[prog] httpd, accept from forked processes

Daniel Pittman daniel at rimspace.net
Wed Apr 1 07:53:39 UTC 2009


"Sam Watkins" <swatkins at fastmail.fm> writes:

> I'm writing a webserver, it is working well, it uses select / epoll,
> and forks two processes both of which try to accept new connections,
> the idea being that it should be able to take advantage of two
> cpus.

Reasonable enough.  However...

> However it seems that almost all of the connections go to one of the
> processes, which I think is lowering the performance.

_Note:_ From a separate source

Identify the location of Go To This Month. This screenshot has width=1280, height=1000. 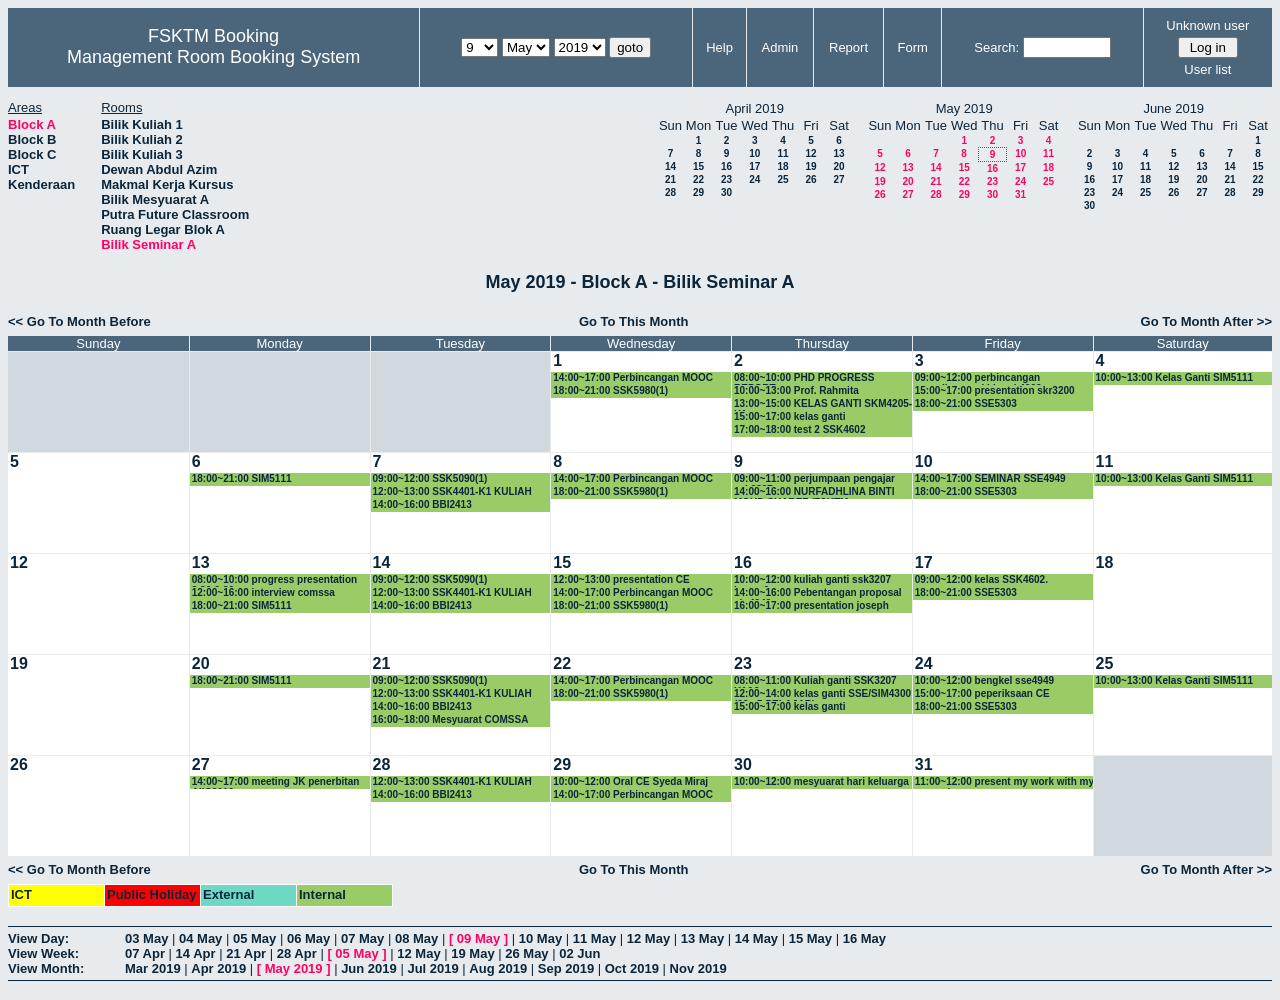
(634, 321). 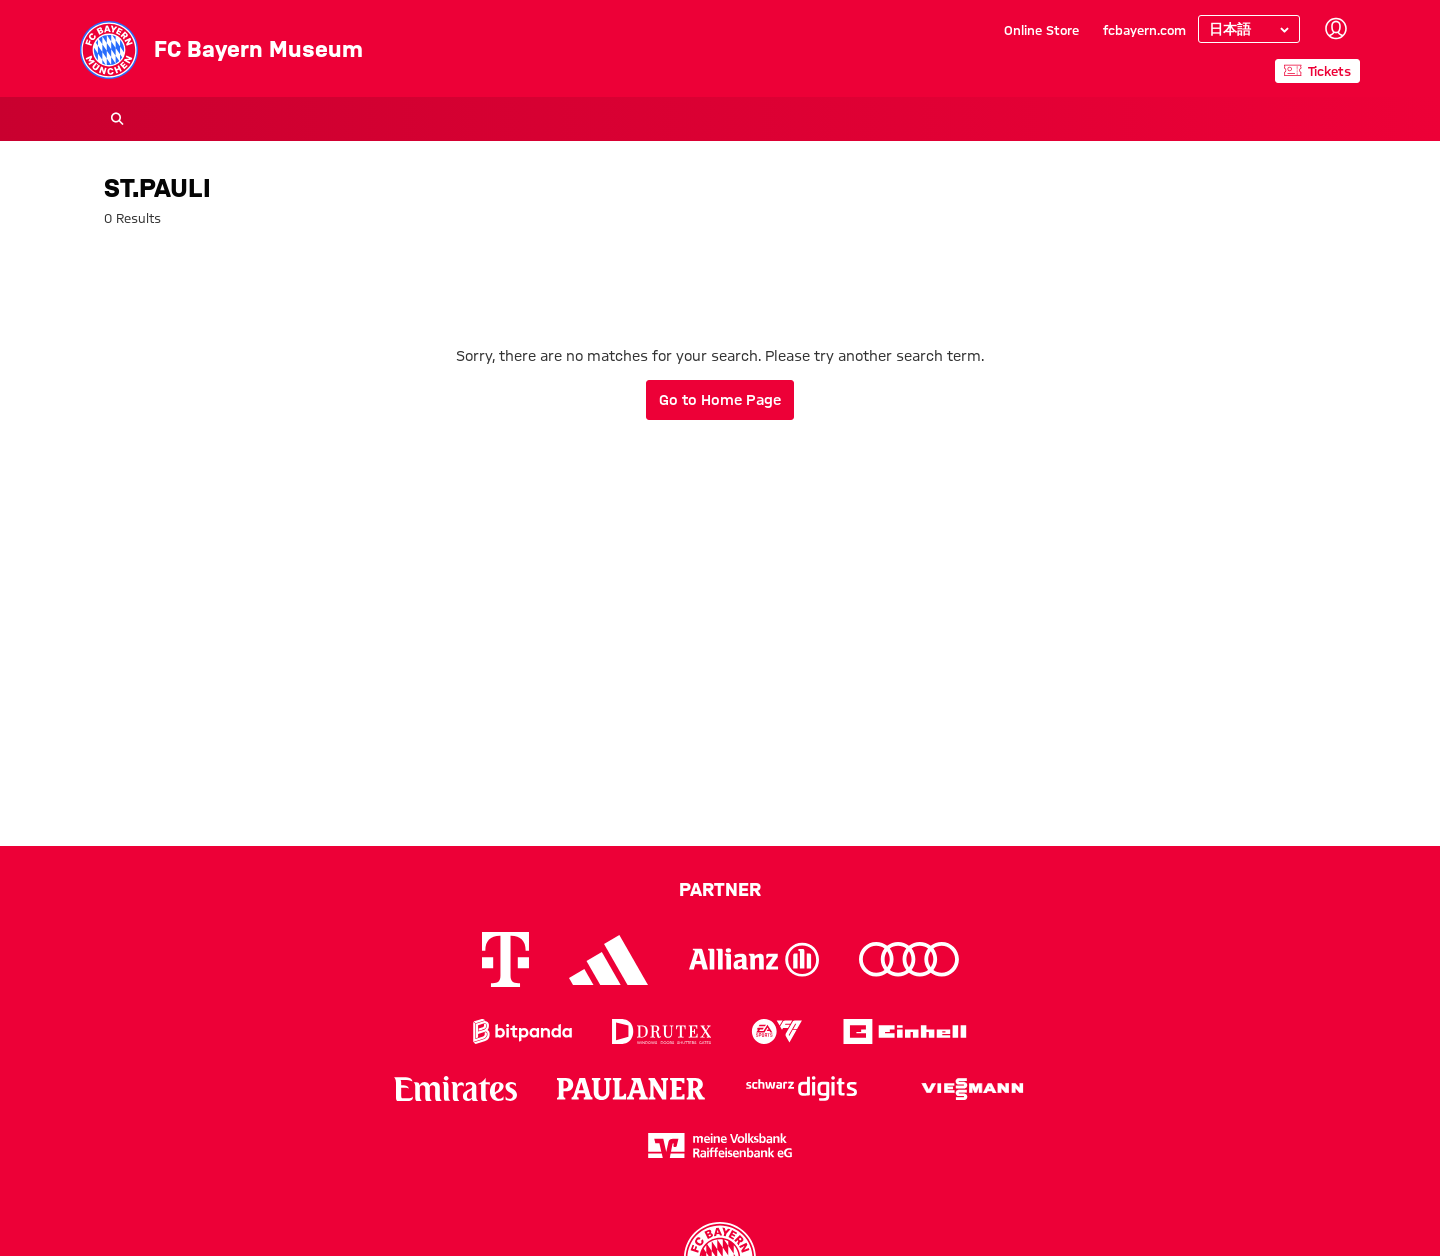 What do you see at coordinates (909, 959) in the screenshot?
I see `[Logo Audi]` at bounding box center [909, 959].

...it could be.  In some cases distributing connections to the cache-hot
process will improve, not reduce, performance, especially in the real
world where memory and disk latency is one of the big performance
factors.

> Can anyone suggest how to get the two processes to share the
> connections fairly evenly between them, or why it wouldn't already be
> doing that?

Structure your application in a master/slave arrangement, similar to any
random pre-forking server.  Put a lock around the accept call in the
children, wait for a notification that a connection is ready in the
parent, then signal one child only to accept the request.

Season with enough IPC that you can manage all the other details, like
accept failing and (non-)blocking in the child, if the remote host
disconnects between the wakeup and the accept call.


Um, and FWIW, usually picking the first available child rather than the
next available child does better. :)


If you simply punt this to the kernel you will get uncontrolled
behaviour that varies between kernel versions, ranging from "wake
everything" to "wake one" in whatever sequence is efficient this week.